Given task:
Rewrite the records between the lines holding "The height and" and "Action: pos(256,331)", inclusive, with "number box" changed to "input field" and everything else kept the same. Give only those lines.

Raw records:
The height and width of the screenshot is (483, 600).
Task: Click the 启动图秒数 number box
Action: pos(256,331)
* * *
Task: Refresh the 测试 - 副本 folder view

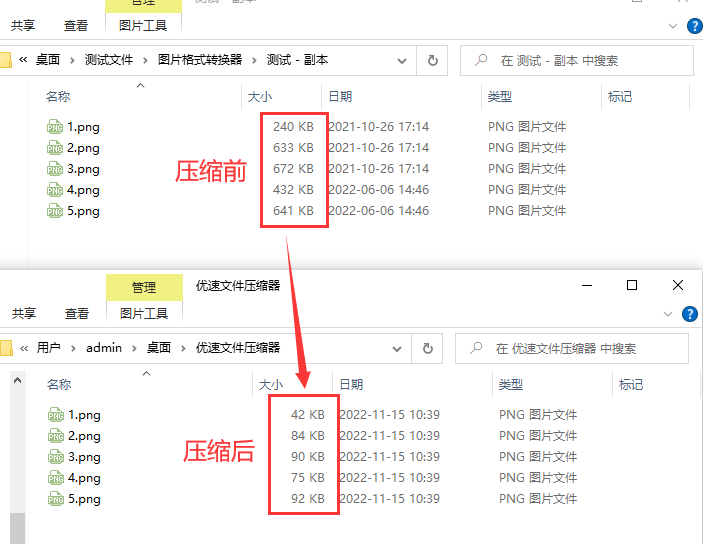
--
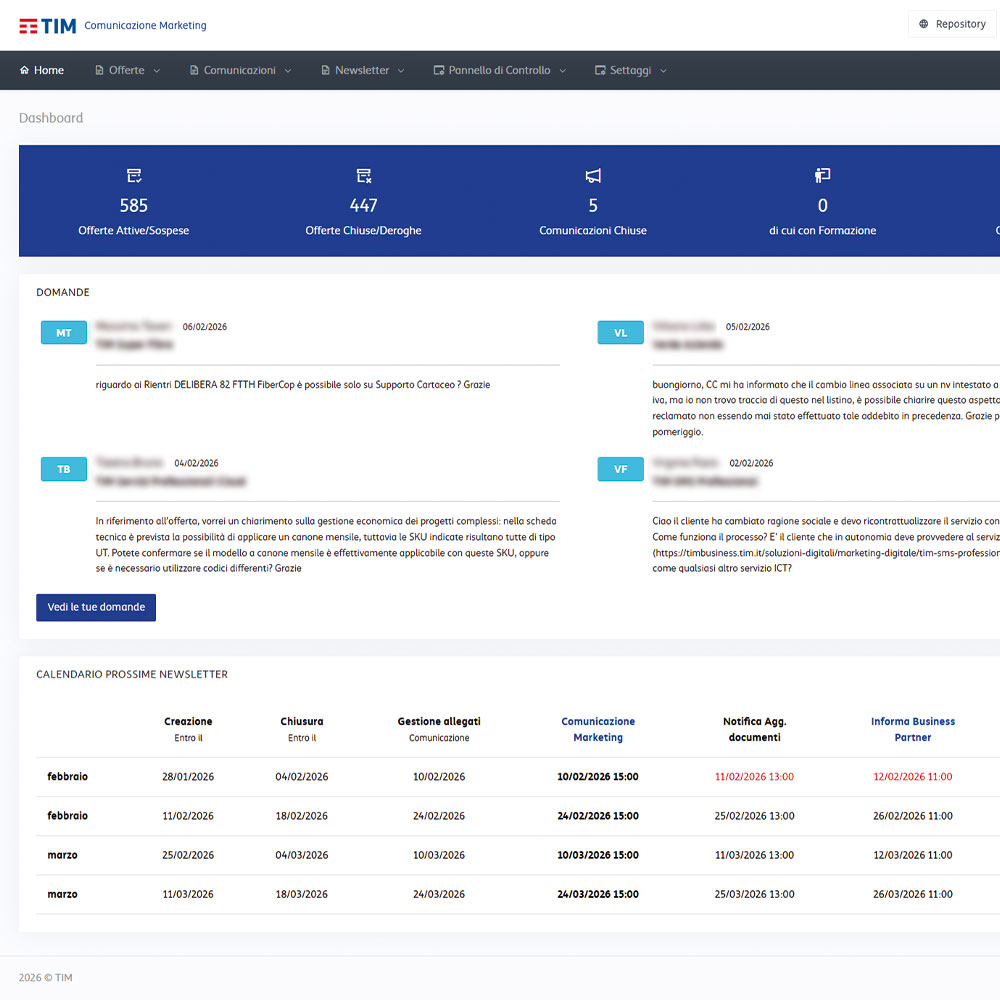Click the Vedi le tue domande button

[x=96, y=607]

Result of this task:
The height and width of the screenshot is (483, 600).
Task: Click the 启动图秒数 input field
Action: pos(256,331)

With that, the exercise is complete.